Le PDG de Saudi Aramco a demandé aux dirigeants mondiaux de continuer à investir dans les combustibles fossiles dans les années à venir. Sinon, a-t-il ajouté, ils risquent une spirale inflationniste et des troubles sociaux, ce qui pourrait les obliger à abandonner purement et simplement leurs objectifs en matière d’émissions.

Pourquoi est-ce important ?

La flambée des prix du carburant peut ébranler les gouvernements du monde entier.

« Mauvaise supposition »

Lors du Congrès mondial du pétrole à Houston, au Texas, Amin Nasser a déclaré que l’hypothèse selon laquelle le monde peut passer à des carburants plus propres « pratiquement du jour au lendemain » est fausse, relève le Financial Times.
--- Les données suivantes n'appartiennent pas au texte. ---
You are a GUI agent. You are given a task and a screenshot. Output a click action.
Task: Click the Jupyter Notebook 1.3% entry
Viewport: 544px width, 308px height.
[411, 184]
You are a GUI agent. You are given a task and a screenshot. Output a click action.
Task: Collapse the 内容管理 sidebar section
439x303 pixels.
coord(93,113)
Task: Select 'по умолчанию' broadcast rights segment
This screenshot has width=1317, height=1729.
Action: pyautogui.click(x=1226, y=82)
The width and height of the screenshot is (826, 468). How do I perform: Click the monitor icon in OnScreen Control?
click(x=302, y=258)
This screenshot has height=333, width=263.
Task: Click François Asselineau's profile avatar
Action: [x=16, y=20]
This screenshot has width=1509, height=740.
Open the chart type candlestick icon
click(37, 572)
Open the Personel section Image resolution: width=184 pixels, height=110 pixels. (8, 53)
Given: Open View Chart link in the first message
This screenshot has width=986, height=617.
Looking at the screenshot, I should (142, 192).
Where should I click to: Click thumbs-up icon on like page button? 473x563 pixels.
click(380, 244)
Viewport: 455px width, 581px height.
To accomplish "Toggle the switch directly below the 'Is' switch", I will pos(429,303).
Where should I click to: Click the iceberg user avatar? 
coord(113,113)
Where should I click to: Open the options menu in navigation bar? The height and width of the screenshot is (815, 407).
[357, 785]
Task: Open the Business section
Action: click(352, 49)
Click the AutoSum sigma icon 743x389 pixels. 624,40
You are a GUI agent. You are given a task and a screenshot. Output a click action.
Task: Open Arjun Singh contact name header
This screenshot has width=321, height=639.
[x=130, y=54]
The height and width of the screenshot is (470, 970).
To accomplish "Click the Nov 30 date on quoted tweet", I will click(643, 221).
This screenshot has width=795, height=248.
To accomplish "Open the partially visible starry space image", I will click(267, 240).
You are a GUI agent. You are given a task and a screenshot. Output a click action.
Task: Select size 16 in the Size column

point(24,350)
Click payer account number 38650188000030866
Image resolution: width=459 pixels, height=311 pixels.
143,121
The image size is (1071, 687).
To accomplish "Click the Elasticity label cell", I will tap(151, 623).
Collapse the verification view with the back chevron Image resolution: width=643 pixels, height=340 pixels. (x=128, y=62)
« Je comprends qu’il sera difficile pour certains d’admettre publiquement que le pétrole et le gaz joueront un rôle vital et important pendant la transition et au-delà », a déclaré M. Nasser aux délégués du WPC, l’un des plus grands rassemblements mondiaux de cadres du secteur pétrolier et gazier.

« Mais reconnaître cette réalité sera bien plus facile que de faire face à l’insécurité énergétique, à l’inflation galopante et aux troubles sociaux lorsque les prix deviendront insupportables, et de voir les pays commencer à manquer à leurs obligations de zéro émissions. »

Sous-investissement

L’industrie pétrolière et gazière a profité de la hausse des prix pour souligner les dangers pour la sécurité énergétique et le caractère abordable de la transition énergétique. Les risques de sous-investissement dans les combustibles fossiles étaient un thème commun à l’événement de Houston.

Par exemple, Jeff Miller, PDG du groupe de services pétroliers Halliburton, a souligné qu’il y a eu un « sous-investissement significatif » dans le secteur, en particulier au cours des sept dernières années. Il a attribué cette situation à la fois aux pressions climatiques et au manque de capitaux disponibles en raison des faibles rendements du secteur.

Les investissements mondiaux en amont ont chuté de 50 % par rapport aux normes historiques, a-t-il déclaré. À cet égard, les investissements en Afrique de l’Ouest ont chuté de 75 %, ajoute le FT.

« Nous entrons fondamentalement dans une période de pénurie et je pense que pour la première fois depuis longtemps, nous verrons un acheteur chercher un baril de pétrole, plutôt qu’un baril de pétrole chercher un acheteur », a déclaré M. Miller.

M. Nasser a déclaré qu’une majorité de personnalités de l’industrie et de la politique s’accordaient sur les risques du sous-investissement, mais ne le disaient pas ouvertement. « Ils disent ça en privé », a-t-il dit. « Ils devraient aussi le dire en public. »

Captaines of industry

Ces commentaires sont, bien sûr, ceux des captains of industry, des grands représentants de l’industrie fossile ; une industrie qui lutte pour sa survie. Ces critiques interviennent également à un moment où les investisseurs exercent une pression croissante sur les compagnies pétrolières et gazières pour qu’elles écologisent leurs activités. Par exemple, l’Agence internationale de l’énergie (AIE) a déclaré au début de l’année que les entreprises du secteur de l’énergie devaient interrompre tous les nouveaux projets d’exploration pétrolière et gazière si le monde voulait atteindre zéro d’émissions d’ici 2050.

Toujours est-il que les prix des carburants ont grimpé en flèche, lorsque les économies mondiales commençaient à rebondir après le pic de la pandémie de coronavirus. Les hommes politiques doivent s’efforcer de trouver un équilibre entre les promesses de décarbonisation de l’économie et les tentatives de maintenir les coûts à la pompe à essence.